Ornithodoros brasiliensis

Scientific classification
- Domain: Eukaryota
- Kingdom: Animalia
- Phylum: Arthropoda
- Subphylum: Chelicerata
- Class: Arachnida
- Order: Ixodida
- Family: Argasidae
- Genus: Ornithodoros
- Species: O. brasiliensis
- Binomial name: Ornithodoros brasiliensis Aragão, 1923
- Synonyms: Alectorobius (Theriodoros) brasiliensis Camicas et al., 1998; Argas brasiliensis Pinto, 1938; Ornithodoros (Pavlovskyella) brasiliensis Clifford, Kohls & Sonenshine, 1964;

= Ornithodoros brasiliensis =

- Authority: Aragão, 1923
- Synonyms: Alectorobius (Theriodoros) brasiliensis Camicas et al., 1998, Argas brasiliensis Pinto, 1938, Ornithodoros (Pavlovskyella) brasiliensis Clifford, Kohls & Sonenshine, 1964

Species of spider

Ornithodoros brasiliensis is a species of tick in the family Argasidae, or soft-bodied ticks, that occurs exclusively in Rio Grande do Sul, Brazil. O. brasiliensis is a known parasite of humans, dogs, and smaller mammals such as armadillos and skunks.

== Life cycle ==
O. brasiliensis hatches from an egg into its larval state.

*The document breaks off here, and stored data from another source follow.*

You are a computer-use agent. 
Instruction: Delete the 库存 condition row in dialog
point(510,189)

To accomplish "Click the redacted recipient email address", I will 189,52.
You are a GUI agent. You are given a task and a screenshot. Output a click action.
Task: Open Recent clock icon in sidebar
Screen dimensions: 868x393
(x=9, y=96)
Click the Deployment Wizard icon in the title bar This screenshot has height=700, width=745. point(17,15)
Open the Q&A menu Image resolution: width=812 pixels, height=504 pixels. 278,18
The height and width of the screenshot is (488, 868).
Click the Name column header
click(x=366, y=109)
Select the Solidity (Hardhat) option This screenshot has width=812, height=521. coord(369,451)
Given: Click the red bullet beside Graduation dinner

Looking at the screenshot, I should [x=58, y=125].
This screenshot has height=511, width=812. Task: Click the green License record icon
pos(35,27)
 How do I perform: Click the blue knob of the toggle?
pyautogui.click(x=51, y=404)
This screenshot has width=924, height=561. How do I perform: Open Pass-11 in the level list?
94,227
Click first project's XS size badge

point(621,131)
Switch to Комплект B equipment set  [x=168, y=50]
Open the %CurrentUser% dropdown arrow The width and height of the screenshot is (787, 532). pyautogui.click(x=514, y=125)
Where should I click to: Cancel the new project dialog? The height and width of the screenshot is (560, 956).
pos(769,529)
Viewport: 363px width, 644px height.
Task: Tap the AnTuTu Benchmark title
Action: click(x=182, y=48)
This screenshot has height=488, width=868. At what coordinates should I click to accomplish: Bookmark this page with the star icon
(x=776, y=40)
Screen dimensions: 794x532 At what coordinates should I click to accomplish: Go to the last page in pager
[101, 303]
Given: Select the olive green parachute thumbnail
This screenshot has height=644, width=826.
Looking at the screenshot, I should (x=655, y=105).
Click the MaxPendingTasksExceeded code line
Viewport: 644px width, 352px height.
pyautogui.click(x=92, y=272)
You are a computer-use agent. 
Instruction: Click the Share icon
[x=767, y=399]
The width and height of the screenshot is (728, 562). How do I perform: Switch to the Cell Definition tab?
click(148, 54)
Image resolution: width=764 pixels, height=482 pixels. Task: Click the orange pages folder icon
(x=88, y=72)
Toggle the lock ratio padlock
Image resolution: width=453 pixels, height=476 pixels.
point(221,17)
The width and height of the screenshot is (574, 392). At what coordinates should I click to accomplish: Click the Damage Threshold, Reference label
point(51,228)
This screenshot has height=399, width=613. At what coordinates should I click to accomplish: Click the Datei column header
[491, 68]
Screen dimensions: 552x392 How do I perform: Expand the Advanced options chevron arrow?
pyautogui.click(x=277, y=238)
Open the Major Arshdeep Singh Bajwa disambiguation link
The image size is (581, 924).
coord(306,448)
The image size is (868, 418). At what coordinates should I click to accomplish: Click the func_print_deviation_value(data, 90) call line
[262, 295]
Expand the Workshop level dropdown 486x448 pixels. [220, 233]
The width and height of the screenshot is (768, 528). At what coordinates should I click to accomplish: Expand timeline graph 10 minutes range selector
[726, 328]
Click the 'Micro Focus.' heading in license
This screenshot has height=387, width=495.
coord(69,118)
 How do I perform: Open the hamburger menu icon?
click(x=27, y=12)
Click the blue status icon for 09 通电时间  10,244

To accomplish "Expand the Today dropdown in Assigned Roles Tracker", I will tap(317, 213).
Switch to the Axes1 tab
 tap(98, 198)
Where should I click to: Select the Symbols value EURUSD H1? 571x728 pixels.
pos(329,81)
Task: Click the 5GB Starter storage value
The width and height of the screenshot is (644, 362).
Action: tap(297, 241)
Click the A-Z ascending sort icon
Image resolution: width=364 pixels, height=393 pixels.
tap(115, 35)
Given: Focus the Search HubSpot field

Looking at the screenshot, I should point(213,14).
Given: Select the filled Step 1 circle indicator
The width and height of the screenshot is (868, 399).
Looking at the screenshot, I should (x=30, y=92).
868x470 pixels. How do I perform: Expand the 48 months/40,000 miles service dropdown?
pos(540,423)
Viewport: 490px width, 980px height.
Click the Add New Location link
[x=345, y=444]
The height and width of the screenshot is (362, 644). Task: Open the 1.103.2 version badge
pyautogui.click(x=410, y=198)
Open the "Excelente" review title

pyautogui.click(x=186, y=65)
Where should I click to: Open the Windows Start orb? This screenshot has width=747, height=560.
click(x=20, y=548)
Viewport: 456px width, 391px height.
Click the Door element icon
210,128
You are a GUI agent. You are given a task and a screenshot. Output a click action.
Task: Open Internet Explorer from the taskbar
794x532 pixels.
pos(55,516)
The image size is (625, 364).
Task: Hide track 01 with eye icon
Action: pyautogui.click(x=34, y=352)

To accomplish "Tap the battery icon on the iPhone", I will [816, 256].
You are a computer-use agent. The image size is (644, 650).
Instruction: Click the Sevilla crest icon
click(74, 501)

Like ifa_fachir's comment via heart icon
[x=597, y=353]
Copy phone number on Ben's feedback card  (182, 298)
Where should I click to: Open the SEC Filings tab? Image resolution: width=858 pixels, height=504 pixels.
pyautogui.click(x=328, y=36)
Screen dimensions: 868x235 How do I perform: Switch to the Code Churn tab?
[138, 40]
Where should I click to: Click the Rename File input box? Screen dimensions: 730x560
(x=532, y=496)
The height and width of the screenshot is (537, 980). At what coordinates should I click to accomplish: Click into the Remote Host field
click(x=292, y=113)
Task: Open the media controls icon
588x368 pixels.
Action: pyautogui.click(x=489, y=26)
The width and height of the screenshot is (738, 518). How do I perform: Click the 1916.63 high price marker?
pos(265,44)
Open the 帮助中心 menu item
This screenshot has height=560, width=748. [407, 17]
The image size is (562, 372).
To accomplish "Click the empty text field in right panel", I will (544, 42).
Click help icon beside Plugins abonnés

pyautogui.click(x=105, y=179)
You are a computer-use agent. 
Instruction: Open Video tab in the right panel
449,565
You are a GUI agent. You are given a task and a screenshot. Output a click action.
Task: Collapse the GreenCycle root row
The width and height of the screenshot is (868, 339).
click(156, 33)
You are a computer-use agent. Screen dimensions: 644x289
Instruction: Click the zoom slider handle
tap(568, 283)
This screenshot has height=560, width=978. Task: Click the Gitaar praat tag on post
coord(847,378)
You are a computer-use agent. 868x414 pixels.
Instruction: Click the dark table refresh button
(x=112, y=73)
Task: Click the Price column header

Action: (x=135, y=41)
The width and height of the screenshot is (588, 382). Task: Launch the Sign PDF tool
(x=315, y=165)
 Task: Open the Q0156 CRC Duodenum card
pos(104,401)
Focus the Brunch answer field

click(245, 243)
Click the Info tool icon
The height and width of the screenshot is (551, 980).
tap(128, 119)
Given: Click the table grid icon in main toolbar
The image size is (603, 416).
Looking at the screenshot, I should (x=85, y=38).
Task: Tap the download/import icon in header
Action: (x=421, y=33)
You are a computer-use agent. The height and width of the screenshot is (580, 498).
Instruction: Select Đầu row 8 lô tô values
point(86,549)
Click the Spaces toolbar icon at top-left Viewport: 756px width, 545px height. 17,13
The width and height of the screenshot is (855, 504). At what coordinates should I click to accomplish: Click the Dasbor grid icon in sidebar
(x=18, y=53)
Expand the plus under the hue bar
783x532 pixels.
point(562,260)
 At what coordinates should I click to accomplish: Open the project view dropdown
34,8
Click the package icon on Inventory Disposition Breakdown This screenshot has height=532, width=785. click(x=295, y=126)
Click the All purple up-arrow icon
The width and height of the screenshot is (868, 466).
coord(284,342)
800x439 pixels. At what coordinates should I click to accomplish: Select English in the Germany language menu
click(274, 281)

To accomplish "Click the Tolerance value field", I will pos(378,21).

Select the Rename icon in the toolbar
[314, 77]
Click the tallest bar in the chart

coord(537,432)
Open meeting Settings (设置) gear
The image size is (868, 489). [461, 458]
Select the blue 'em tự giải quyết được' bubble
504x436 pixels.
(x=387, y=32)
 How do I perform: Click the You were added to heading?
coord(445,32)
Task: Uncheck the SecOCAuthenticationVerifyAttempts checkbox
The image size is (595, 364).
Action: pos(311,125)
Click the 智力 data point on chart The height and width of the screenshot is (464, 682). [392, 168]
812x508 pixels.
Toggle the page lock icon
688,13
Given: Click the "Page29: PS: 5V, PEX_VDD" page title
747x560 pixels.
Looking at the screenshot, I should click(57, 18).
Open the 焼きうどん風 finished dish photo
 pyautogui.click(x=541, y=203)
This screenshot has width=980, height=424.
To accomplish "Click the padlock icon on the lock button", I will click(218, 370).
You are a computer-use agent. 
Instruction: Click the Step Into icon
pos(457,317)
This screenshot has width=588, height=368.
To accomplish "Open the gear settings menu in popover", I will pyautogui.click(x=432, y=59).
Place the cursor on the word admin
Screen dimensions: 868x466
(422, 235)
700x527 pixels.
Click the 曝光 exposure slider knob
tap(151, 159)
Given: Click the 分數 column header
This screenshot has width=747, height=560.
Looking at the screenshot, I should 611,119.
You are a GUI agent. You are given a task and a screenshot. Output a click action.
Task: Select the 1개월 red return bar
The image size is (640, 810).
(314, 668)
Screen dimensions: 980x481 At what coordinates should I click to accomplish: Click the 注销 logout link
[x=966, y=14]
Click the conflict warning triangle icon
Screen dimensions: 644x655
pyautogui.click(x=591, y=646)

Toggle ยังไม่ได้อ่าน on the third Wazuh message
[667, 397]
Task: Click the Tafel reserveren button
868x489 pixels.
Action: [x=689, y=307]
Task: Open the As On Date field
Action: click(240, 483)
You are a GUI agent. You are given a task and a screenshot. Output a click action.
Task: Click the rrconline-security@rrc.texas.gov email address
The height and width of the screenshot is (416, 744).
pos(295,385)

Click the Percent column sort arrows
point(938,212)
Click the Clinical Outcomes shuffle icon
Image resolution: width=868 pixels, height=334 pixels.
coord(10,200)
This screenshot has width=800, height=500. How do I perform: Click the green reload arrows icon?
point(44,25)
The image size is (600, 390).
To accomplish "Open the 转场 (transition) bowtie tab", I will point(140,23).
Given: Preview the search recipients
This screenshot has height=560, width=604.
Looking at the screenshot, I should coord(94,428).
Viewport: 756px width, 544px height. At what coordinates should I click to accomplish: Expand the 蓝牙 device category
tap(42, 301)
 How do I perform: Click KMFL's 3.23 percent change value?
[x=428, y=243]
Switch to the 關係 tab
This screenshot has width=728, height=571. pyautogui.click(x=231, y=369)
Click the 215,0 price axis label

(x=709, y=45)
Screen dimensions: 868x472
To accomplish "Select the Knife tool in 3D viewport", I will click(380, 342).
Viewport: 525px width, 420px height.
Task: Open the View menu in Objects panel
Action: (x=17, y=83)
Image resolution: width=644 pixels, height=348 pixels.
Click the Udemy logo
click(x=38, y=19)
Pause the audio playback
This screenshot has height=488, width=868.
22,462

The larval stage does not need to feed, and molts to a nymphal stage after roughly a week. The nymph will seek to feed within two days of molting, noticeably faster than other ticks in the genus Ornithodoros. The ticks will progress through a total of 4-7 nymphal stages, spending roughly 30 days in each stage, before developing into adults.

== Effects on host ==

=== Tick toxicosis ===
O. brasiliensis, like many other ticks, causes tick toxicosis in its host at the location of the bite. Tick toxicosis includes all of the non-infectious complications following a tick bite, caused by compounds found in the tick's saliva. O. brasiliensis bites have been observed to vary widely in their intensity of symptoms on a case-by-case basis. The symptoms include: slow healing lesions, blistering, localized swelling, muscle and cell degradation, and pruritus. Symptoms from these bites have been reported to last as long as 20 weeks after the occurrence of the bite.

=== Vector transmission ===
O. brasiliensis has been proven capable of carrying the microorganism Borrelia brasiliensis, a source of Lyme disease, in laboratory conditions, but no cases of vector transmission in the wild have been reported.